The invention can better be understood by turning first to the illustrated embodiment of FIG. 1. In FIG. 1 a perspective view of a diamond table or cutting slug, generally denoted by reference numeral 10, is depicted. Cutting slug 10 is comprised of an array of PCD elements 12. In the illustrated embodiment, elements 12 are right, circular cylindrical disks which are comprised of leached polycrystalline synthetic diamond formed in a diamond press. Such material is of substantially the same composition as synthetic diamond made and sold by General Electric Company under the trademark GEOSET, or by various Ministries of the Peoples of the People's Republic of China. In the case of synthetic diamond material available from China, the diamond stock is sold in rod-like cylindrical shapes of approximately 0.07 inch (2.00 mm) to 0.394 inch (10.0 mm) in length and 0.078" to 0.315" (2 mm to 8 mm) in diameter. These rod-like shapes can then be sectioned to form cylindrical disk elements 12 to any desired thickness by laser-cutting, electrodischarge machining or other equivalent means. For example, in the illustrated embodiment, disk diamond elements 12 are 0.157" (4 mm) in diameter and 0.039" (1 mm) thick.
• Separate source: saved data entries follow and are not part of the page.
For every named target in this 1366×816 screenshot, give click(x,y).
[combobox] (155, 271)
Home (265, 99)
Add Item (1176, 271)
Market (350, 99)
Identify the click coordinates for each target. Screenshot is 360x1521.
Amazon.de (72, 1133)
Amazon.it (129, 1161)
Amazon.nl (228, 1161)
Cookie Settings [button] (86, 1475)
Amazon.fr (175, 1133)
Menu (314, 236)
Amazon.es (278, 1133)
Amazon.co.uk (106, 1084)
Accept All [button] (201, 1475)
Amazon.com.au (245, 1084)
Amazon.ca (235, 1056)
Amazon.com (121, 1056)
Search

Cutting slug 10 in the embodiment of FIG. 1 has an overall geometric shape of a right circular cylindrical disk. In the illustrated embodiment, the thickness of cutting slug 10 is substantially equal to the thickness of diamond elements 12, although it could be increased or decreased if desired. Diamond elements 12 are disposed in cutting the slug 10 in an array which may be compactly formed, wherein each diamond element 12 contacts or is immediately proximate to at least one adjacent diamond element. PCD elements in the invention in a compact array may actually touch each other or may be separated by a thin layer of matrix material which tends to bond the adjacent elements together. For the purposes of this specification, either situation or its equivalent shall be defined as an "immediately proximate" configuration.
Alternatively, the array of diamond elements 12 could be placed within cutting slug 10 in a spaced apart relationship so that no two adjacent elements contacted each other and the interstitial space between diamond elements 12 is completely filled by matrix material 14. In addition, diamond coverage can be extended by using fractional portions of whole discs where appropriate. Matrix material 14 is an amalgam of powdered metals well known to the art, principally comprised of tungsten carbide. Other elements and compounds may be added as well to effect the physical/chemical properties of matrix material 14 as required.
The invention is particularly characterised in that matrix material 14 also incorporates natural or synthetic diamond grit. Any mesh or grit size well known to the art may be used according to the required performance characteristics as determined by well known principles. In general, a grit size of 0.01 inch (0.00254 mm) to 0.05 (1.27 mm) inch in diameter is employed. A diamond grit incorporated or impregnated within matrix material 14 is disposed therein in a dispersion at least within that portion of matrix material 14 forming a layer near cutting face 16 of cutting slug 10. In the preferred embodiments, the grit is uniformly distributed throughout the volume of the matrix material at a concentration of 50% to more by volume Cutting face 16 is thus comprised of the exposed end faces 18 of each diamond element 12 and the interstitial exposed surface of diamond bearing matrix material 14. In the illustrated embodiment, diamond grit is substantially uniformly dispersed throughout the entire volume of matrix material 14 and not merely in the proximity of cutting face 16.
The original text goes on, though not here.